── PROVIDED ENTRIES ──
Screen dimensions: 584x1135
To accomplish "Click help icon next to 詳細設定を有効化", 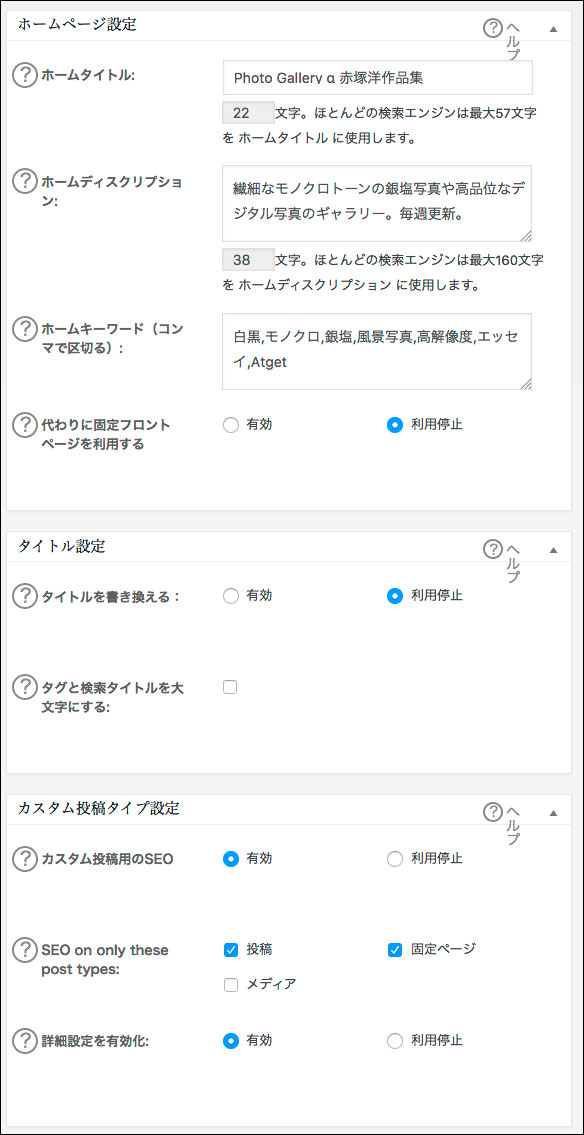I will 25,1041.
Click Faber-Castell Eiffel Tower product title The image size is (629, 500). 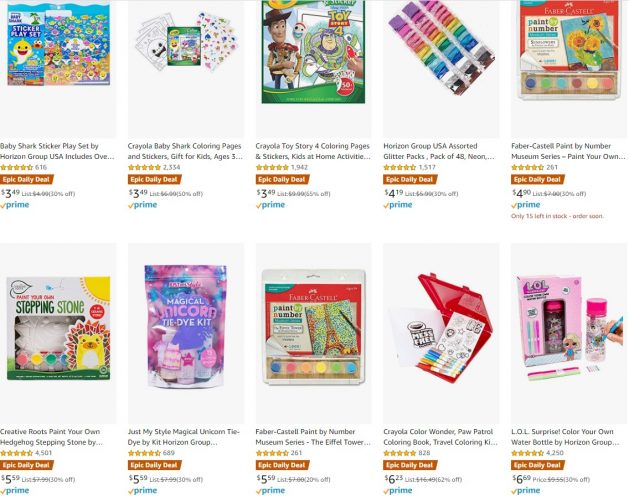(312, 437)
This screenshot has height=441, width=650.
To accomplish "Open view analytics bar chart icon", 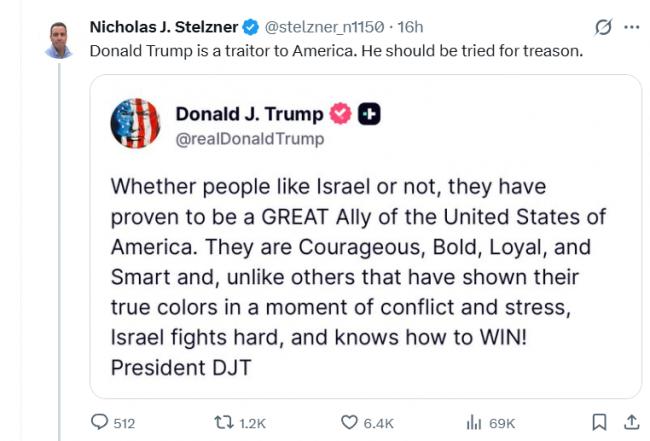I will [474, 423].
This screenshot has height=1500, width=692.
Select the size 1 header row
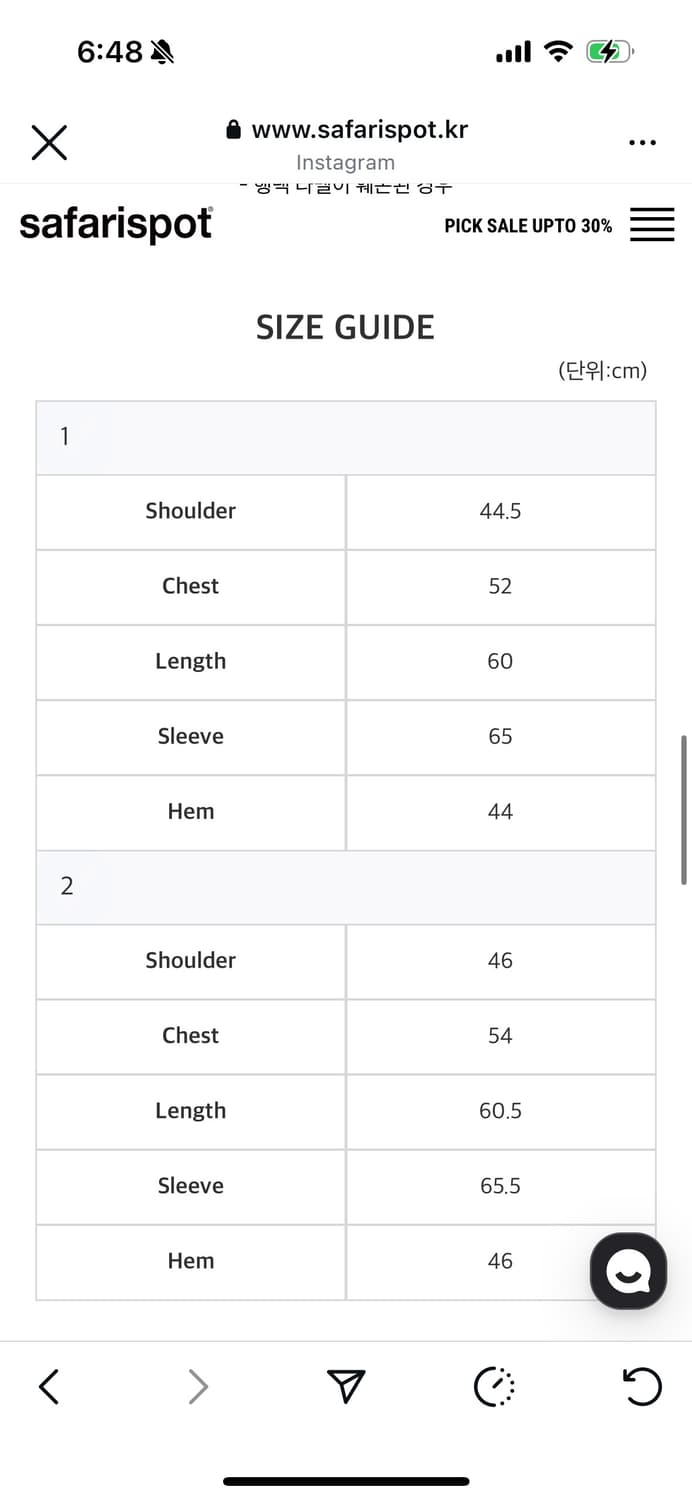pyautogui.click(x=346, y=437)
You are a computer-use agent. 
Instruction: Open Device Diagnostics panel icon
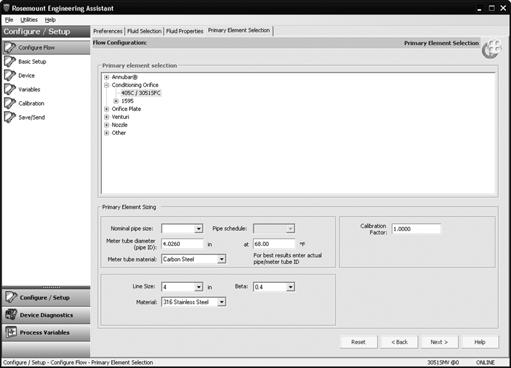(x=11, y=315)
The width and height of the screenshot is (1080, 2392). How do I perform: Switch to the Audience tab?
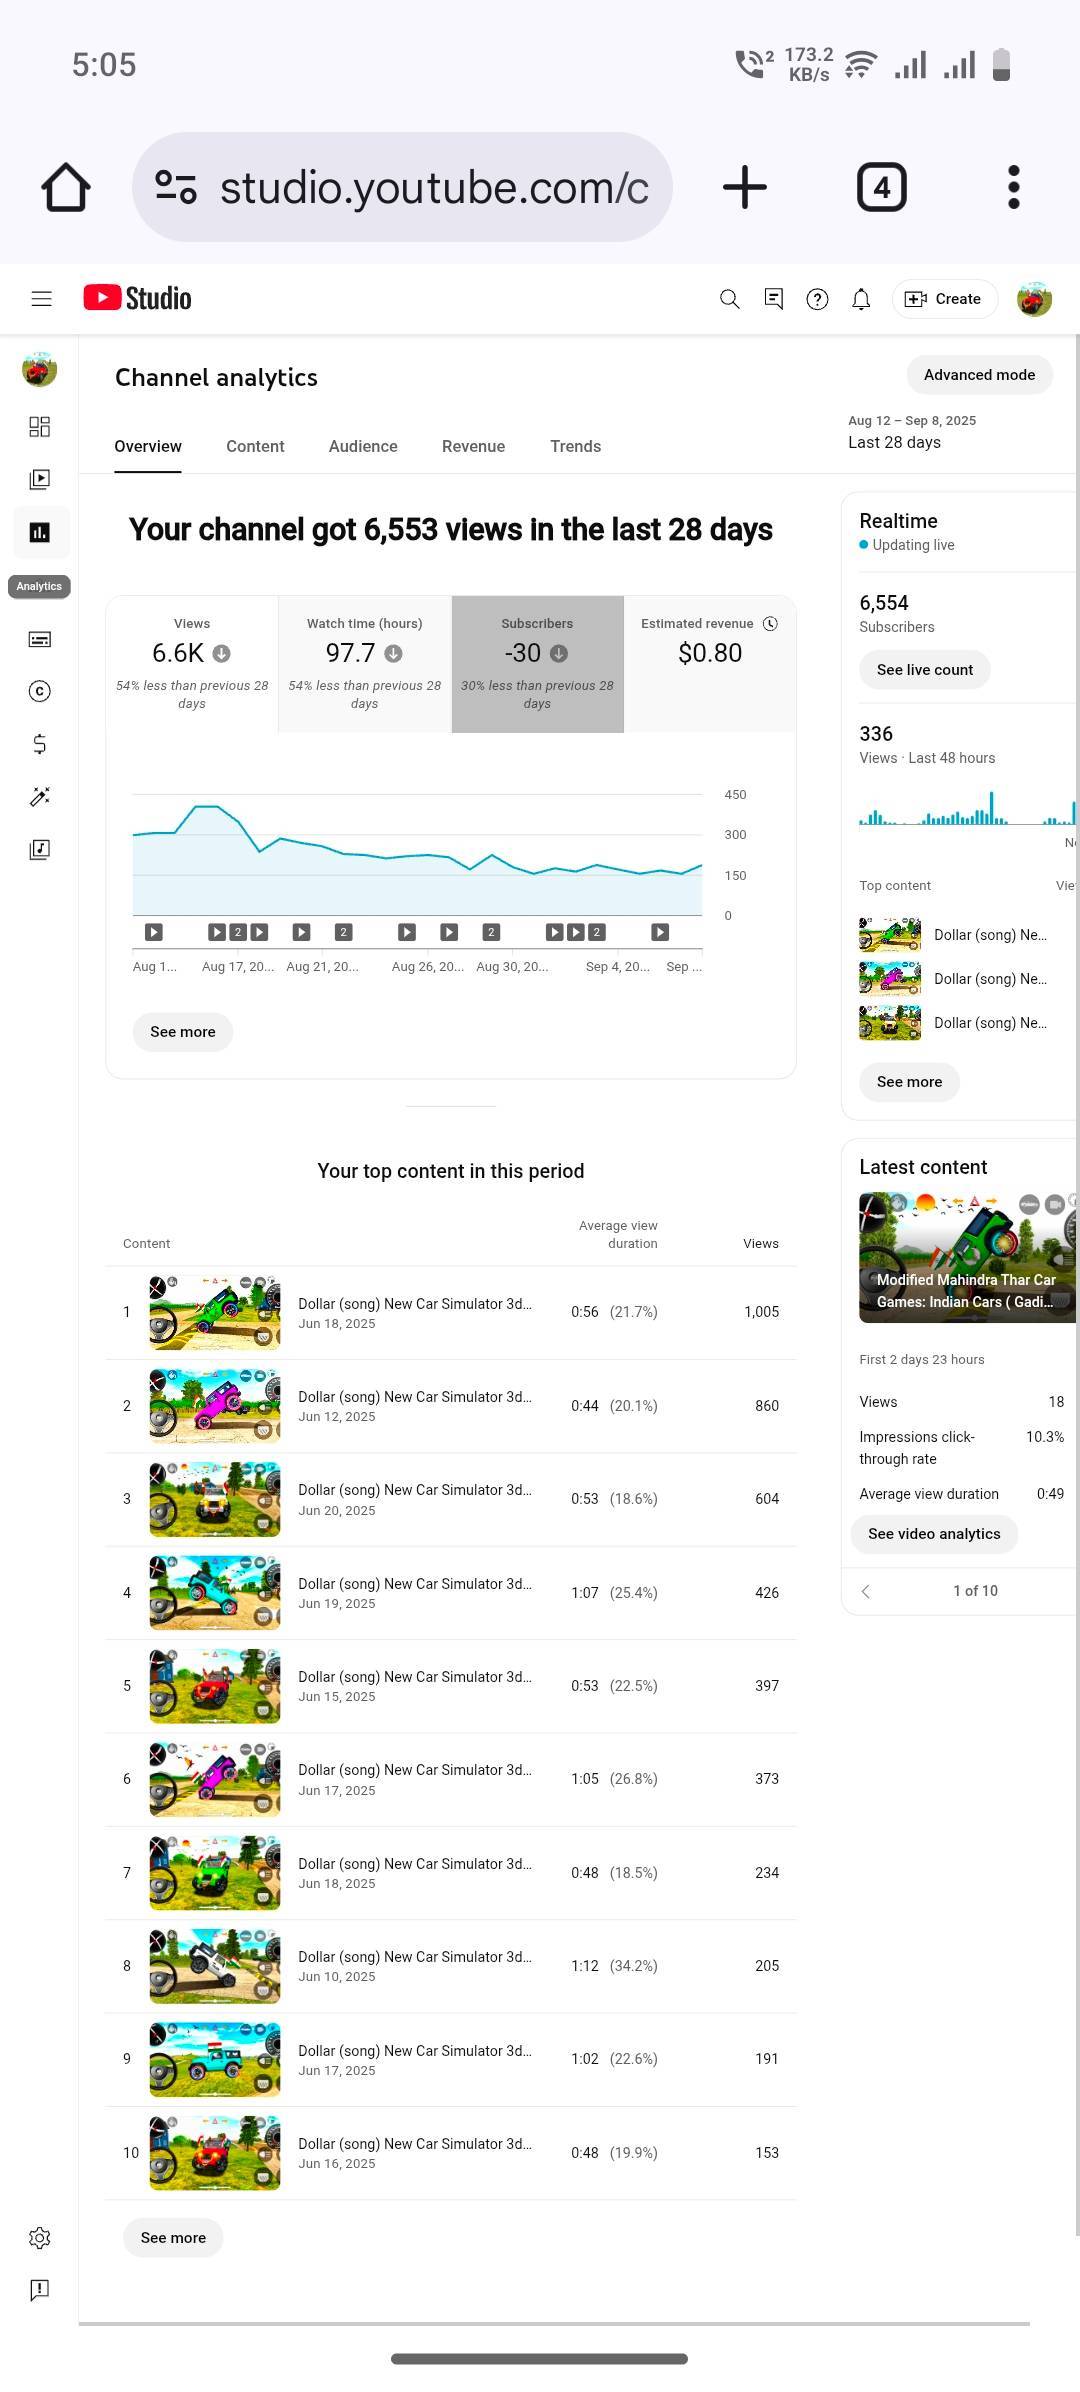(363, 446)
───
■ WHAT IS NEEDED
Rename "header row" to "top row" in the data from the line with "This screenshot has height=1500, width=692." to the line with "(x=11, y=315)", and write those lines out again with everything else unchanged. Leave the pictures out.

■ TASK OUTPUT
This screenshot has height=1500, width=692.
Select the size 1 top row
pyautogui.click(x=346, y=437)
You are a computer-use agent. 
Instruction: Open Device Diagnostics panel icon
(x=11, y=315)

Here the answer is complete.